Joan of Arc, 604 years old on January 6th - had she not been burned at the stake in 1431.

January Days in History

January – you start the year off fine. And in the inaugural month under the Gregorian calendar, there’s plenty of history, with the unavoidable temptation to start new things on New Year’s Day. January has also been, since  1937, the month for the inauguration of the American president, every four years, two months after the election.

Here’s a small selection of the events that we know took place in the month named after Janus, the Roman god of the doorway:

On January the first …

1801: Ireland was added to Great Britain by an Act of Union, forming the United Kingdom of Great Britain and Ireland.

1863: President Abraham Lincoln made the Emancipation Proclamation, which freed slaves in the states rebelling against the Union.

1892: Ellis Island in New York Harbour opened. Over 20 million new arrivals to America were processed before it was closed in 1954.

1901: The Commonwealth of Australia was founded; six British colonies became six states, with barrister Edmund Barton as the first prime minister.

1959: Fidel Castro seized power in Cuba after leading a revolution that drove out dictator Fulgencio Batista. Castro then established a Communist state.

1973: Britain, Ireland and Denmark became members of the Common Market (European Economic Community).

and also, on other days of the month

January 2nd, 1981: The Yorkshire Ripper, Peter Sutcliffe, arrested (below). Sutcliffe murdered and mutilated 13 women between 1975 and 1980, far more than his namesake Jack the Ripper. The search for the killer took five years. He was eventually caught by accident at a police checkpoint, having been interviewed nine times previously and released.

Ripper

10th, 1922: Arthur Griffith was elected first president of the Irish Free State, as it was then known.

11th, 1964: The U.S. Surgeon General declared that cigarettes could be hazardous to health.

20th, 1996: Yasser Arafat became the first democratically-elected president of the Palestinian people, with 88% of a popular vote.

24th, 1965: Winston Churchill died at the age of 91. He had been Britain’s prime minister in World War 2, whose courageous leadership and defiant rhetoric had fortified the British during their long struggle, including the suffering of the Blitz. “I have nothing to offer but blood, toil, tears, and sweat,” he famously said upon becoming prime minister.

25th, 1533: England’s King Henry VIII married Anne Boleyn, in defiance of Pope Clement who had refused to annul the royal first marriage, to Catherine of Aragon.

Birthday of the Month: Jeanne d’Arc

Beating off competition from Evis Presley (January 8, 1935), Richard Nixon (January 9, 1913), and Edmund Burke (January 12, 1729), Headstuff hails January 6, 1412, which saw the birth of Joan of Arc in north-east France.

After a series of mystic visitations by saints, she inspired French troops to break the British siege at Orleans and win several important victories during the Hundred Years’ War (1337-1453) between France and Britain. She was eventually captured and sold to the British, who tried her for heresy and burned her at the stake when she was only 19. In 1920, Joan of Arc was canonised by the Roman Catholic Church.
══════════
Work item: Decide whether each statement agrees with the January history page, answering yes or no and quoting the words of the page that decide it: (a) Ellis Island processed more than 20 million new arrivals before it closed in 1954; (b) Peter Sutcliffe was caught the first time police interviewed him; (c) Winston Churchill was 91 when he died. You will not need the listing that comes next.

Stored records:
══════════
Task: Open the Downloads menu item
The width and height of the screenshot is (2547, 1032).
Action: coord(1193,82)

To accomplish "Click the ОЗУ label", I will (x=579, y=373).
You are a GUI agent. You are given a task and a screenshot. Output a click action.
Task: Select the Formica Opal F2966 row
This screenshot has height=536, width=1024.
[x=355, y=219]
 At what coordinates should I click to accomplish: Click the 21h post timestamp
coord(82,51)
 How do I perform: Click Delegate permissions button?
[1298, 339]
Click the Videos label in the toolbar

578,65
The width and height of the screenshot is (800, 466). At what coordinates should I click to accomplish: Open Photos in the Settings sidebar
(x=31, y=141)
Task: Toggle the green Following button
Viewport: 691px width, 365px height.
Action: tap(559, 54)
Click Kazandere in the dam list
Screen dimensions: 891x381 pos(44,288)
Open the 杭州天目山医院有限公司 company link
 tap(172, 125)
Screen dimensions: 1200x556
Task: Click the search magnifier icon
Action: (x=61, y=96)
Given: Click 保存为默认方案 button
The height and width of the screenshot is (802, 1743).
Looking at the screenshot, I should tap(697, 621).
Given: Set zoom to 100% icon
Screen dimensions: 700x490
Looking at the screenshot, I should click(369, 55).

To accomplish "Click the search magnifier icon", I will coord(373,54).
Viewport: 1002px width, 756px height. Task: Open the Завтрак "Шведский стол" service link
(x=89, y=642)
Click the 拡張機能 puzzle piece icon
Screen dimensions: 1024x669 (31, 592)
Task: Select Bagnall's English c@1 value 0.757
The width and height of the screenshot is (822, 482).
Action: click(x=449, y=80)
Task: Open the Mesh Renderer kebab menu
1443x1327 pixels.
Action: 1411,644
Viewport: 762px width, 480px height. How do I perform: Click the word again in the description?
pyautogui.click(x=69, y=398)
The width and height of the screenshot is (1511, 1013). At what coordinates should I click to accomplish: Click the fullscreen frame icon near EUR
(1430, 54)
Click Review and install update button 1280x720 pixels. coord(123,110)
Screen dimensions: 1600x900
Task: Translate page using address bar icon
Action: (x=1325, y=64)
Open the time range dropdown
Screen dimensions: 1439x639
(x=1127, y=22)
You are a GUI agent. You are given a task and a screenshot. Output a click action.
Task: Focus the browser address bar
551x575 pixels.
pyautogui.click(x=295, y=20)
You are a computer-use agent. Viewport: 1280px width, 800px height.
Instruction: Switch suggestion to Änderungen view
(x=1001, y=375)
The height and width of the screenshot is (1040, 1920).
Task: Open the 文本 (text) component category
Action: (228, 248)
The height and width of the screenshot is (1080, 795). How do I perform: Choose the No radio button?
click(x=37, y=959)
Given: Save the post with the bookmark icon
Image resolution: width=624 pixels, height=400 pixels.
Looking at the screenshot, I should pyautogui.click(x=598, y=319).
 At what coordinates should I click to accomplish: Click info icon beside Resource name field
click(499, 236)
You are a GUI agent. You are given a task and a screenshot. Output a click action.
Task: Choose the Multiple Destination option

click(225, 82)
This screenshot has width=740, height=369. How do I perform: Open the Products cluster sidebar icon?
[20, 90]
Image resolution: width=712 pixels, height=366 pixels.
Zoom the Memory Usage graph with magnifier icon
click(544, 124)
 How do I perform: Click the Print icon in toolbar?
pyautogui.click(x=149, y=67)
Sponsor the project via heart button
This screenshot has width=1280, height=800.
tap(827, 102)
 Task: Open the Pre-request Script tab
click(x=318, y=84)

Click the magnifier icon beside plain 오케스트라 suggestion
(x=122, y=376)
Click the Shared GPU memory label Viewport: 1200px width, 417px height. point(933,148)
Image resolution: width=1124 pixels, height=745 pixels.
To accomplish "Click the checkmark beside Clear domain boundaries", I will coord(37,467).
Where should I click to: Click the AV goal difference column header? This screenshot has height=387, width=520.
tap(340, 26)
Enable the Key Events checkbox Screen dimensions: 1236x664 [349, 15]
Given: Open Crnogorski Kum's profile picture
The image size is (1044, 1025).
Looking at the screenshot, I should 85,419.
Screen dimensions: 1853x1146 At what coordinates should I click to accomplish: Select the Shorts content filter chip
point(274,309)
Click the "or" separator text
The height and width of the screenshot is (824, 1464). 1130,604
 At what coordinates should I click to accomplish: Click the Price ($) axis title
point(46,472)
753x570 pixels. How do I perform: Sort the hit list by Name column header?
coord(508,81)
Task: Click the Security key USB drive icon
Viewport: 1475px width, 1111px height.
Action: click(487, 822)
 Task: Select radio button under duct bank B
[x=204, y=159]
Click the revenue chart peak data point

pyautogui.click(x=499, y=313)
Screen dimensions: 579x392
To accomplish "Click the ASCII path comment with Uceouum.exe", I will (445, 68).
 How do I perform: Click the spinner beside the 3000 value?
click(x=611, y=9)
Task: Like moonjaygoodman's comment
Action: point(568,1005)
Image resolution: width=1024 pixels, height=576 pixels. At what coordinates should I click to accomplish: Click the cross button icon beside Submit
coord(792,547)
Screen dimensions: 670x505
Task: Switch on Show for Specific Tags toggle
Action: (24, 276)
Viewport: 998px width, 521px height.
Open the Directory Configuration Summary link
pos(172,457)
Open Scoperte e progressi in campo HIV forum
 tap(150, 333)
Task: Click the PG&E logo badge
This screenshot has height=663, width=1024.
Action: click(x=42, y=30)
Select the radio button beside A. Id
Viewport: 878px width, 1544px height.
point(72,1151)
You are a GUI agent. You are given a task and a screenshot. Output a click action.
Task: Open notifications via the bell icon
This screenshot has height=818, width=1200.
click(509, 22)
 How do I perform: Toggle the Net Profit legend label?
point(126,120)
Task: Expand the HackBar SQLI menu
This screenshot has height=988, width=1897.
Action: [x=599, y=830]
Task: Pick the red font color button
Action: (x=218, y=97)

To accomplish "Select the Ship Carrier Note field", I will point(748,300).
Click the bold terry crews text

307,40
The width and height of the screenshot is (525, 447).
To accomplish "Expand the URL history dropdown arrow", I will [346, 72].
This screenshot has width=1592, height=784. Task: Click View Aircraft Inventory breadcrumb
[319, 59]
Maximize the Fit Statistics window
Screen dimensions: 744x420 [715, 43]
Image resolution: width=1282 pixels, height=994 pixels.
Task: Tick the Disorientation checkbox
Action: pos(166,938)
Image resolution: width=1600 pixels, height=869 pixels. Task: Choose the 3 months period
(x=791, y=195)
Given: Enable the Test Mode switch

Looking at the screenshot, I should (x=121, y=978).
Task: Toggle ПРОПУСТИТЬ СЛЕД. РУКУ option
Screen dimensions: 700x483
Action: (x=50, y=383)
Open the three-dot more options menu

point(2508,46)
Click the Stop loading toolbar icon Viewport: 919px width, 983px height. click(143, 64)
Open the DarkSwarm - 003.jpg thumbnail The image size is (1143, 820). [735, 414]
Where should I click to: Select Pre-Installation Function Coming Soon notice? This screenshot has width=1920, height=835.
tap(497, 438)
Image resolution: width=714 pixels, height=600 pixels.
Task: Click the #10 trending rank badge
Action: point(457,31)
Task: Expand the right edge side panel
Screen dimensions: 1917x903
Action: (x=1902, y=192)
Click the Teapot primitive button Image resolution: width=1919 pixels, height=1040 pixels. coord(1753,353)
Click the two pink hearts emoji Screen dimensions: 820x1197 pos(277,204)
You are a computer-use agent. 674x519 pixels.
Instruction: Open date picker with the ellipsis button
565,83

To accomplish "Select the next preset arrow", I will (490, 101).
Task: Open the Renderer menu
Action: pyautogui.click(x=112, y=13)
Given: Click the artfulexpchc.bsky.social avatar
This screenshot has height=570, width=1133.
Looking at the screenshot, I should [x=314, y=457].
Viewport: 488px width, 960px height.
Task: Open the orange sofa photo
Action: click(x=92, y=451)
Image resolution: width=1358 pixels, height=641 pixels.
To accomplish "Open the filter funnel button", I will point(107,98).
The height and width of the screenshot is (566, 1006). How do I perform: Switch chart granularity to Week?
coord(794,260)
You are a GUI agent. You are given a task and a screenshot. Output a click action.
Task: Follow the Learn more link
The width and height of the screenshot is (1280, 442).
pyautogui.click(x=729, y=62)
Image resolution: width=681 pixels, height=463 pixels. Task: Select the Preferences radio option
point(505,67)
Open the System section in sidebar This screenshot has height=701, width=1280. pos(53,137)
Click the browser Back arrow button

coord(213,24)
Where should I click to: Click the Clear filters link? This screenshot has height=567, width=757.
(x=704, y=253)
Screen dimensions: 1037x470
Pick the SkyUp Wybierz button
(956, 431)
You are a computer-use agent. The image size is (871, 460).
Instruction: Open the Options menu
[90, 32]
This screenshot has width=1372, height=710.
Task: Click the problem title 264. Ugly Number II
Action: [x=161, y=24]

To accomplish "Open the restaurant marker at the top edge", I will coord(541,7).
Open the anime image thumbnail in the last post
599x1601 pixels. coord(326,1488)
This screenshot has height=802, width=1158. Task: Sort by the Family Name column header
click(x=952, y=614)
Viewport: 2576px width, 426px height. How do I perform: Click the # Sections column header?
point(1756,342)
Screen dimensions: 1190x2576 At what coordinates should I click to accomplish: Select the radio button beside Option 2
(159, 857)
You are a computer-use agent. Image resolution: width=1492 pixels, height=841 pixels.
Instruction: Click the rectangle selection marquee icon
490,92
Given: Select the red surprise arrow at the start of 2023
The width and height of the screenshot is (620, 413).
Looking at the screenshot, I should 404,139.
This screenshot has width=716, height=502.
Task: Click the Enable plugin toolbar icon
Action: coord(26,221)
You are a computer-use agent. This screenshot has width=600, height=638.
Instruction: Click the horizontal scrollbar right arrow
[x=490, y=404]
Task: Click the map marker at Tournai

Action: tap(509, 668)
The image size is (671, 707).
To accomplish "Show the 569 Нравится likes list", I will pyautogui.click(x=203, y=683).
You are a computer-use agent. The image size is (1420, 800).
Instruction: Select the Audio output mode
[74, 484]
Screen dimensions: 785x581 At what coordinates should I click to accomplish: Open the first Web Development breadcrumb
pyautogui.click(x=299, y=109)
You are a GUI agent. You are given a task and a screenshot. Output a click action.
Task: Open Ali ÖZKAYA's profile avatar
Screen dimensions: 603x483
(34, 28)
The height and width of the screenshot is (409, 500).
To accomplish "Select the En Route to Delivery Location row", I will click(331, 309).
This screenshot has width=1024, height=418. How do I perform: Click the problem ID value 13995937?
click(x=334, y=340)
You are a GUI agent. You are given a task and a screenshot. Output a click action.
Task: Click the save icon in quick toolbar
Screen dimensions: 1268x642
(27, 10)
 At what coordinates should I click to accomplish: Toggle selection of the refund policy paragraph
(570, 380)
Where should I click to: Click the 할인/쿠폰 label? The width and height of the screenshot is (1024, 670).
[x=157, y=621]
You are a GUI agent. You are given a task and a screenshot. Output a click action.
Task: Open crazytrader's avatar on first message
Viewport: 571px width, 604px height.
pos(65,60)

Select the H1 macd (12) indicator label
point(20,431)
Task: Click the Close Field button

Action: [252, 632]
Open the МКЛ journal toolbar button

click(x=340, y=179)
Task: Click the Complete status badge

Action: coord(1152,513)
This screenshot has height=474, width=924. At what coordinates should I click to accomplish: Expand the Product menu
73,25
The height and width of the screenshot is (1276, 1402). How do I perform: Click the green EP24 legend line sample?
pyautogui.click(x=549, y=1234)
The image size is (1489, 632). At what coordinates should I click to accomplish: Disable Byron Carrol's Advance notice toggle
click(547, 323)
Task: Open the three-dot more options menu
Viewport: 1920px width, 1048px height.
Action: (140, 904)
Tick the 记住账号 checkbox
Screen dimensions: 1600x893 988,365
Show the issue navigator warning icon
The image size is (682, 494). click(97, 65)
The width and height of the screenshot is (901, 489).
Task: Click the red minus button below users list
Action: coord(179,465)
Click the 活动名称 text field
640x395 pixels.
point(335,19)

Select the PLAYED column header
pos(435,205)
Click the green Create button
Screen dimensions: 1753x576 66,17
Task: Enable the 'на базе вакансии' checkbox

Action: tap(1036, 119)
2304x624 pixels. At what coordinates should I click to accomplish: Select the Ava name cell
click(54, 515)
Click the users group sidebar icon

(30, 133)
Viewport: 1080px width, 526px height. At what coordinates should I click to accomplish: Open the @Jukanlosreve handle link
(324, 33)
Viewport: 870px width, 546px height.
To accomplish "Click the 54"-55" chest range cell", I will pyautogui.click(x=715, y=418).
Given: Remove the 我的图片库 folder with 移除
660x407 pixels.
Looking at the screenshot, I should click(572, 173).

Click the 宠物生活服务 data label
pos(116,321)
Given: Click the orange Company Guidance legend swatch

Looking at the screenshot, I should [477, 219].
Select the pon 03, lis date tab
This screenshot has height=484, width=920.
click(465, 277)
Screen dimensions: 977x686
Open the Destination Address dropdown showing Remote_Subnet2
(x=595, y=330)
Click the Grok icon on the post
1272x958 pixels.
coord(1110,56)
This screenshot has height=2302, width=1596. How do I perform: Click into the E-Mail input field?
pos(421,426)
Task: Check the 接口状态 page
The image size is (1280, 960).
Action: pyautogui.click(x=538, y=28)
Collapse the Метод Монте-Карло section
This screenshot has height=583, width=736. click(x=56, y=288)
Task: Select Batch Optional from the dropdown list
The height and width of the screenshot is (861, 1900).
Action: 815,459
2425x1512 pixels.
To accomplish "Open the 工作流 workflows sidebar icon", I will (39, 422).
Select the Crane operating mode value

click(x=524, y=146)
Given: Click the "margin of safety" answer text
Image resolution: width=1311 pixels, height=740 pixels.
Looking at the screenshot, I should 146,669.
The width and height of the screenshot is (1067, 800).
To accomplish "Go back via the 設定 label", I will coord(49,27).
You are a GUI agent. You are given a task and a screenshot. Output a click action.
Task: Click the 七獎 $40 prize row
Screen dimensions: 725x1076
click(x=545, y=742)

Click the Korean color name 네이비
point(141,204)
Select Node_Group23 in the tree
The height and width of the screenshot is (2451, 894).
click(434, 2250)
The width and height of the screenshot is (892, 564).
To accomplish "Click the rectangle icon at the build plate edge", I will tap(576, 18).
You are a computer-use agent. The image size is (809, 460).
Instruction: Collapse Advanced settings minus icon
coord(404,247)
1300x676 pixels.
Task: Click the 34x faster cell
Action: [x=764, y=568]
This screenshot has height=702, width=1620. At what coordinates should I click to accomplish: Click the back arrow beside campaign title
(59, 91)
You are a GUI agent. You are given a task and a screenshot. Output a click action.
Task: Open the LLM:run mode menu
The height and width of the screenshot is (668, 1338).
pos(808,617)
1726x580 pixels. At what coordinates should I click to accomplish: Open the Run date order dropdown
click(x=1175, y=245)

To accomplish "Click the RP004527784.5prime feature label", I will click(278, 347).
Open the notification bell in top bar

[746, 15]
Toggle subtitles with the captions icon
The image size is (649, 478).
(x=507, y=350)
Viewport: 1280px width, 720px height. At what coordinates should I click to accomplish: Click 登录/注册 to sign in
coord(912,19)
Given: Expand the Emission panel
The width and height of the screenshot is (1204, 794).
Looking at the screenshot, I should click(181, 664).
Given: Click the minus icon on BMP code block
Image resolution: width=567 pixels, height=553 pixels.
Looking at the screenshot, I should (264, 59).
══════════
Expected output:
(a) Yes: "Over 20 million new arrivals to America were processed before it was closed in 1954."
(b) No: "having been interviewed nine times previously and released."
(c) Yes: "Winston Churchill died at the age of 91."